(Data shown begins)

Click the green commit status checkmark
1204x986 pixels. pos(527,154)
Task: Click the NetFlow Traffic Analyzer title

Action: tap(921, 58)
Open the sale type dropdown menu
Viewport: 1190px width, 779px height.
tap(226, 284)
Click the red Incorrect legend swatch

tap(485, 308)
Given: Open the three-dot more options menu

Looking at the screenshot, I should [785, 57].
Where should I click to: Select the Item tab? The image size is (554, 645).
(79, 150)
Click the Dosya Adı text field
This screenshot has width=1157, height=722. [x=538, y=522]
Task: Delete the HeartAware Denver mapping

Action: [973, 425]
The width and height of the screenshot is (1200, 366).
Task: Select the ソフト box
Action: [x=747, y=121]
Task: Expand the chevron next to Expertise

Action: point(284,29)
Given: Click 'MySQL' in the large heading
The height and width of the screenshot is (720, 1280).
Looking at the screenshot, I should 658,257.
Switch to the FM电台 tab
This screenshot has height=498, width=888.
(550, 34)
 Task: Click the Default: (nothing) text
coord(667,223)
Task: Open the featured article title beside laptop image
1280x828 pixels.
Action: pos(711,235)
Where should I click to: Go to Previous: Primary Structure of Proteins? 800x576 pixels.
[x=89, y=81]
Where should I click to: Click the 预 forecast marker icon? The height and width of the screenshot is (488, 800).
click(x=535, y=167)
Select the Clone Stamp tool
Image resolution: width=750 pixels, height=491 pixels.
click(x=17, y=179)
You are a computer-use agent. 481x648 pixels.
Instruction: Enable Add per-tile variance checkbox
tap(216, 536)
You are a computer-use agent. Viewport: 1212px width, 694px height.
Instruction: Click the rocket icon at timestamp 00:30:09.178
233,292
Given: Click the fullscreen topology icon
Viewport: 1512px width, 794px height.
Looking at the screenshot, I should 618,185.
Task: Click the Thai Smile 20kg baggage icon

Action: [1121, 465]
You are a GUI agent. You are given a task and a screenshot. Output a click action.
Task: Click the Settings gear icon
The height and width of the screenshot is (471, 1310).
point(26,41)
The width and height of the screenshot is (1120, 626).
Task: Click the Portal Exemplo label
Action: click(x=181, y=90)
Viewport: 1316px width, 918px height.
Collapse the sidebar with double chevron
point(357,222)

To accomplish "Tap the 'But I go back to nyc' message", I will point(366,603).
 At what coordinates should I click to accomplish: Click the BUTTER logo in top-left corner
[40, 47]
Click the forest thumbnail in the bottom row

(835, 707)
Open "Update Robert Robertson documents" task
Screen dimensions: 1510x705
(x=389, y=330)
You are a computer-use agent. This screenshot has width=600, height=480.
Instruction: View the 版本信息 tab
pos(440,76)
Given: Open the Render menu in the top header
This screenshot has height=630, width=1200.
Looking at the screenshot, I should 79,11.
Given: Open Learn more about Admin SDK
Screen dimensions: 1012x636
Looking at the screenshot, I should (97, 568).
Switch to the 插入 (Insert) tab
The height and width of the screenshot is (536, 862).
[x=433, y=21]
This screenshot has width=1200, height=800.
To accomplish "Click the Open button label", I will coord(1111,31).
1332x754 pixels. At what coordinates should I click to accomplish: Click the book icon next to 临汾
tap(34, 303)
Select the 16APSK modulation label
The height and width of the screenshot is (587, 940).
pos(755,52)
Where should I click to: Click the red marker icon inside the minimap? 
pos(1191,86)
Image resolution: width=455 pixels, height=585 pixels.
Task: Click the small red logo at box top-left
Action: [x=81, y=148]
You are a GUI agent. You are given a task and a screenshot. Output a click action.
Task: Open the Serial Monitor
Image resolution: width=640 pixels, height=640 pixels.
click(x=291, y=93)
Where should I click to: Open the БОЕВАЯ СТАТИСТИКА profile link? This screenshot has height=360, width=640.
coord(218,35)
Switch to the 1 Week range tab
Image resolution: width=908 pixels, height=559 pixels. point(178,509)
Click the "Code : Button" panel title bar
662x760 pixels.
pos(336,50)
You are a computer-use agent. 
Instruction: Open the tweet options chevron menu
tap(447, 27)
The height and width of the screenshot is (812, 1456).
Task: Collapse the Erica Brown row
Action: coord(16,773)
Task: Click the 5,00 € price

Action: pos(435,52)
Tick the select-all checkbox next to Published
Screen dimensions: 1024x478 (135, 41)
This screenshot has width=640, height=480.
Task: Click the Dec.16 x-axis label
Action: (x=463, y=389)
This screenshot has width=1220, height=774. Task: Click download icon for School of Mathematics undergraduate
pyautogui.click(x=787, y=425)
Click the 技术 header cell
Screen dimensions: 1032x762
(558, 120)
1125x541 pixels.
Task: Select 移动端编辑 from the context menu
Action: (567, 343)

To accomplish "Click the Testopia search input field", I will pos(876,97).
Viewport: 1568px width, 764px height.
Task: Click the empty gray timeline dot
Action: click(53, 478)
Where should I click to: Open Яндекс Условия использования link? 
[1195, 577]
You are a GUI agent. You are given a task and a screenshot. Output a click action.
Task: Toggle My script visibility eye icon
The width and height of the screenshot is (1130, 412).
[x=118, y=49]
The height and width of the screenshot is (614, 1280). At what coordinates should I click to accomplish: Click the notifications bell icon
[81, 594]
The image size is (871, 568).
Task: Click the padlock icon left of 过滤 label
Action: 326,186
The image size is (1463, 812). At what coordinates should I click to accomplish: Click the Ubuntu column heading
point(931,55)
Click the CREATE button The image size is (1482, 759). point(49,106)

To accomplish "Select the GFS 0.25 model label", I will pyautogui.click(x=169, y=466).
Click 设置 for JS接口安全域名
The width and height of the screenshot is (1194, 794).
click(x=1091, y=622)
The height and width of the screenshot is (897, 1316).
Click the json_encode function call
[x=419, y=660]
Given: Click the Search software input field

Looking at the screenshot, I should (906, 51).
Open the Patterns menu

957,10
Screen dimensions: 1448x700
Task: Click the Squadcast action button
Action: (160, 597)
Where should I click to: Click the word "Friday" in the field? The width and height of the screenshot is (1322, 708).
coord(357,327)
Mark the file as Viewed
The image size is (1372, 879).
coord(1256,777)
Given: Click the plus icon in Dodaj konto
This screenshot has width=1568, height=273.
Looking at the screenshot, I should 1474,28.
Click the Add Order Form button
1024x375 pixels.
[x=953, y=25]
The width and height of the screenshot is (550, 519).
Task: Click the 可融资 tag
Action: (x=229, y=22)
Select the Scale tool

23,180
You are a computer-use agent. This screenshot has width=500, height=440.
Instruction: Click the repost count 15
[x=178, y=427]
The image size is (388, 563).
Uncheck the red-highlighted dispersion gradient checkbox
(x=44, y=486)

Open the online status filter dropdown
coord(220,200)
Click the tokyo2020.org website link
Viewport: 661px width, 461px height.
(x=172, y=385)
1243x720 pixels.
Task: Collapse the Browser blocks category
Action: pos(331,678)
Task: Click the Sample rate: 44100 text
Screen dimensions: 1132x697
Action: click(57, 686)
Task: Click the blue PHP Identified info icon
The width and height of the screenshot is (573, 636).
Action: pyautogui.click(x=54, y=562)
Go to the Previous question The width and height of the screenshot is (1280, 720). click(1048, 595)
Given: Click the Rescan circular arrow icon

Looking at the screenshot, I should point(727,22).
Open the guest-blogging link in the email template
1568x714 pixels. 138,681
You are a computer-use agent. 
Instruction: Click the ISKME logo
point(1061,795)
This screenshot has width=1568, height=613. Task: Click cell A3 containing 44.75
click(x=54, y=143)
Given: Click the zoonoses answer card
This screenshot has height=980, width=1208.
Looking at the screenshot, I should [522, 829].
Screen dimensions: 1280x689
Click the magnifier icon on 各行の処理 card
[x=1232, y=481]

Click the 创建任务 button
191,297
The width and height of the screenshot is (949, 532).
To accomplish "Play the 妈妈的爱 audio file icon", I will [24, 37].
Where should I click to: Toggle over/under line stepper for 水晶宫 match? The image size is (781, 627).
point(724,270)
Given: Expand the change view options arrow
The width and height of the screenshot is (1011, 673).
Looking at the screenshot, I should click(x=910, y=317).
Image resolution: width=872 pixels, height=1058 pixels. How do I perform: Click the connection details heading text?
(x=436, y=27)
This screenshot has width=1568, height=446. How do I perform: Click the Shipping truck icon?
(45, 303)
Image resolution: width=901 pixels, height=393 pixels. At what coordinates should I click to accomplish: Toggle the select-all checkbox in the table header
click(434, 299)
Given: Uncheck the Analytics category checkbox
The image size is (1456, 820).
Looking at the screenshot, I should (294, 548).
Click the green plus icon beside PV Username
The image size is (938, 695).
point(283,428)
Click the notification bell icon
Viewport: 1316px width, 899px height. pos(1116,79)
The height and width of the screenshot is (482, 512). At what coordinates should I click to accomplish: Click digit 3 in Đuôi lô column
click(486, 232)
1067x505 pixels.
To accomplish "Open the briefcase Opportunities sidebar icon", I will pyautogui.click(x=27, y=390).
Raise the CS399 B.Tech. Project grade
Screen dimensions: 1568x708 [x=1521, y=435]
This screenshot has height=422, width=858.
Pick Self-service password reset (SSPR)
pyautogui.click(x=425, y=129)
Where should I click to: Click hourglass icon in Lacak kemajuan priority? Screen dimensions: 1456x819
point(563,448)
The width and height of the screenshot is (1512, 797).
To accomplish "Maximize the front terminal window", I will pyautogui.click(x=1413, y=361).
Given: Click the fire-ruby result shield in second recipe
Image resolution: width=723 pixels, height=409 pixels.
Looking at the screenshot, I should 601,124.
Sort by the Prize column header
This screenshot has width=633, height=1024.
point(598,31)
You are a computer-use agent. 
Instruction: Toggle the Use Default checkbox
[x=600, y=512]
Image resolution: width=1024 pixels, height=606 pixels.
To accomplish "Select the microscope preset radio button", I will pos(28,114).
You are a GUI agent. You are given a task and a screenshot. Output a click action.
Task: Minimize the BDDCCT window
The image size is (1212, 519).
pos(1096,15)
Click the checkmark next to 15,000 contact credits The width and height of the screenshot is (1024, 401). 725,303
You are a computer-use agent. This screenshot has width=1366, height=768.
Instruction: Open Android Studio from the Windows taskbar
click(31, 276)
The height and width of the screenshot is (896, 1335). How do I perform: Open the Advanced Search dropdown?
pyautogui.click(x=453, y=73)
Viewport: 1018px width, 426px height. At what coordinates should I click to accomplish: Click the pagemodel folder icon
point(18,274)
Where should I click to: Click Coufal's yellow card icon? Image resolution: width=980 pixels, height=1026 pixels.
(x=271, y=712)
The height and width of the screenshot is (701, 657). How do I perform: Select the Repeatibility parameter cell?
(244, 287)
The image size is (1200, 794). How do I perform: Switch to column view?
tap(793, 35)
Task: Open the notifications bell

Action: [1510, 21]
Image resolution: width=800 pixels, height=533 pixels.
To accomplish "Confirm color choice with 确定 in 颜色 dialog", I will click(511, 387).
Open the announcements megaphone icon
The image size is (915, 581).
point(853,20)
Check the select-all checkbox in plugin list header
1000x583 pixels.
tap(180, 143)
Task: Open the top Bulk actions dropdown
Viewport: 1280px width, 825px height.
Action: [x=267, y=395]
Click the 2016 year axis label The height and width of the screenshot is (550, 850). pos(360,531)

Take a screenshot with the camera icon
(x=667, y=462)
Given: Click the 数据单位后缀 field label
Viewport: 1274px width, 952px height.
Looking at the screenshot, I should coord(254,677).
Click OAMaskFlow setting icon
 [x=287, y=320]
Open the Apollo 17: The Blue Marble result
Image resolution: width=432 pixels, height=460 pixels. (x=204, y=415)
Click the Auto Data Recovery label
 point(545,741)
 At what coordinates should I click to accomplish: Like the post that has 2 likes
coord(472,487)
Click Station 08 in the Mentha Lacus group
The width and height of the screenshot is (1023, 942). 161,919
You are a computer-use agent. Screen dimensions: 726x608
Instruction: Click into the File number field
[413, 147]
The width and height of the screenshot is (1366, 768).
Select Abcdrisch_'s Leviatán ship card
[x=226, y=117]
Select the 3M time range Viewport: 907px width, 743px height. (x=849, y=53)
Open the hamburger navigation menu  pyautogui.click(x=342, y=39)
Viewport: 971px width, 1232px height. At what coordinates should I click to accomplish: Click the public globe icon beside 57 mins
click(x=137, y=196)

(Data shown ends)

Goal of the exercise ▸ If a line of the records includes the string "computer", copy it out.

Result of the exercise ▸
You are a computer-use agent. 481x648 pixels.
You are a computer-use agent. Viewport: 1212px width, 694px height.
You are a computer-use agent. This screenshot has width=600, height=480.
You are a computer-use agent. 
You are a computer-use agent. This screenshot has width=500, height=440.
You are a computer-use agent. 
You are a computer-use agent. 
You are a computer-use agent. This screenshot has width=1366, height=768.
You are a computer-use agent. Screen dimensions: 726x608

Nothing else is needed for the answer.